Ho ascoltato Julia Kent ieri sera, dal vivo al Teatro Romano di Catania come primo evento della rassegna Efestiade, ed il suo concerto è stato sin troppo breve per la fame di note mia e del pubblico.
Julia è stata prodiga di comunicazioni via Twitter prima e dopo lo spettacolo verso noi che la sollecitavamo ad uscire dalle quinte, e poi a concederci almeno un bis, ma il caldo catanese ha avuto la meglio e noi ci siamo goduti la memoria delle sue note perfettamente in linea con l'ambientazione del suo concerto.
Ben pochi fra gli studiosi sono riusciti sinora a ricostruire cosa fosse realmente e come suonasse la musica antica greca e romana: la mancanza pressoché totale di testimonianze materiali non solo rende difficile immaginare i contenuti, ma ancor più improbabile qualsiasi filologia che voglia occuparsi di prassi esecutiva, ovviamente.
I tentativi sono tutti fortemente indiziari e personali: allora forse si può avere la libertà di usare altri strumenti conoscitivi per risalire ad un presunto (finora sconosciuto) modo antico di suonare.
Julia Kent, che tiene i suoi concerti in perfetta solitudine col suo violoncello, sarebbe allora una rodiese, nel senso della retorica classica: una mistura sapiente di elementi ritmici articolati, di sovrapposizioni sonore (come non pensare a David Darling e alle sue sovraincisioni col violoncello, proprio come la Kent), ed una tecnica esecutiva asciutta, dove su un'ora di musica la mano sinistra ha suonato il vibrato per meno di cinque minuti.
Asiani, Atticisti e Rodiesi si contrapponevano in un mondo dove la retorica (i colores rhetorici di Quintiliano, il grande sistematore dell'età imperiale) interessava filosofi, maestri e professionisti, politici, forse anche un pubblico più largo di intenditori e amatori o i semplici curiosi durante le esibizioni nelle piazze.

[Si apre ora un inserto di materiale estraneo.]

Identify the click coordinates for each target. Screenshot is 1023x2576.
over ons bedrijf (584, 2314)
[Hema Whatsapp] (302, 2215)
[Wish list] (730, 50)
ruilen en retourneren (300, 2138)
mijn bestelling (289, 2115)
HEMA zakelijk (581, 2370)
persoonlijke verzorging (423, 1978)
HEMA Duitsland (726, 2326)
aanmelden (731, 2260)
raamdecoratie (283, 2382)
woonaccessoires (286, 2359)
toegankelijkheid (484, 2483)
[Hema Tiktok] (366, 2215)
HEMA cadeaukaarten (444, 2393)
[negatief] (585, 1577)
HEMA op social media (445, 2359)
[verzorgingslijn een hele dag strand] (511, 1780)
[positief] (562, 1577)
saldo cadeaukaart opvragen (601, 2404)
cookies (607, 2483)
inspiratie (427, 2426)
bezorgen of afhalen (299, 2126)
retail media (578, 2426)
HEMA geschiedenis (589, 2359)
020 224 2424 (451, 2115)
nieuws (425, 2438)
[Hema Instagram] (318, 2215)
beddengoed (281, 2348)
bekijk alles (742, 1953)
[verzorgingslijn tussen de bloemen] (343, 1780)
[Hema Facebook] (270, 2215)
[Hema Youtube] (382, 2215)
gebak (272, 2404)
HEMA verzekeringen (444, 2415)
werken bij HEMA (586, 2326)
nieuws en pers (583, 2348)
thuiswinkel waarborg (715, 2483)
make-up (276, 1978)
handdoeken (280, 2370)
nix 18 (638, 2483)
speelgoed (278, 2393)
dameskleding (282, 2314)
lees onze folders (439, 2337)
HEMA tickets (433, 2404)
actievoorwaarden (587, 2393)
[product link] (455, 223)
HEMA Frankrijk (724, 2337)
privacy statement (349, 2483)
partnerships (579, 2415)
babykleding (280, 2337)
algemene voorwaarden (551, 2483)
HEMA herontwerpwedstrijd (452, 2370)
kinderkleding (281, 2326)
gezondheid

Gli Asiani strabiliavano in un modo che, modernamente, assoceremmo al Barocco: toni caricati, forti escursioni vocali proprio come fosse musica, virtuosismi con le parole al modo dei poeti. Gli Atticisti, invece, asciutti e misurati, senza eccessi di alcun genere, amanti della chiarezza e dell'ordine al punto da sembrare sin troppo concisi, stringati: se non prendessero il nome dall'Attica e da Atene, li si sarebbe definiti spartani nel modo di porgere le parole ed i discorsi, laconici appunto.
Infine i Rodiesi: capaci di servirsi dei vari strumenti senza eccedere, delle parole nuove e del tono di voce senza esagerare, delle pause e della musicalità senza turbare gli animi e senza quello scopo, pronti a stimolare, a coinvolgere con la naturalezza, che è fatta dall'arte, sempre. Demostene, per capirci: e fra i romani, Cicerone.
È capitato così ieri sera con Julia Kent che il suo violoncello fosse contornato, spazialmente, dai suoni ambient dell'acqua leggera frusciante diffusi dagli altoparlanti e che venisse il dubbio, nel Teatro Romano fascinoso nel buio, che fosse proprio la piccola zona dell'orchestra sotto la cavea, sommersa dall'acqua, a risuonare. Poteva capitare altrove, in un'altra location come si usa dire, di avere una consonanza simile?
Ma lo scopo della violoncellista non era quello di tentare la via greca per il suo concerto catanese: ovvio che sì, ma proprio qui si mostra la capacità di lettura dei luoghi da parte di un'artista.
Live electronics, sovraincisioni, suoni ambient, la consistenza vetrosa del violoncello amplificato, strutture minimaliste con una forte propensione ritmica piuttosto che verso un impasto armonico o una costruzione melodica da canone o da fuga: in un Teatro Romano con gradinate in legno e parti originali in pietra, non sono questi gli elementi di una mescolanza di stili e generi sullo stile rodiese, dove a prevalere è la condivisione emotiva con il pubblico?
Se i nomi citati si son fatti grossi, Julia Kent non scompare nel paragone: ci ha lasciato anzi l'appetito per riascoltarla piacevolmente, magari ancora in una cornice dall'acustica non da studio di registrazione (Asiana) né da concerto dei Rasputina (il suo vecchio gruppo di soli violoncelli, Atticista), ma straordinariamente consona e armonica e veramente greca come il rodiese Teatro Romano di Catania.
Se i nomi citati si son fatti grossi, Julia Kent non scompare nel paragone: ci ha lasciato anzi l'appetito per riascoltarla piacevolmente, magari ancora in una cornice dall'acustica non da studio di registrazione (Asiana) né da concerto dei Rasputina (il suo vecchio gruppo di soli violoncelli, Atticista), ma straordinariamente consona e armonica e veramente greca come il rodiese Teatro Romano di Catania.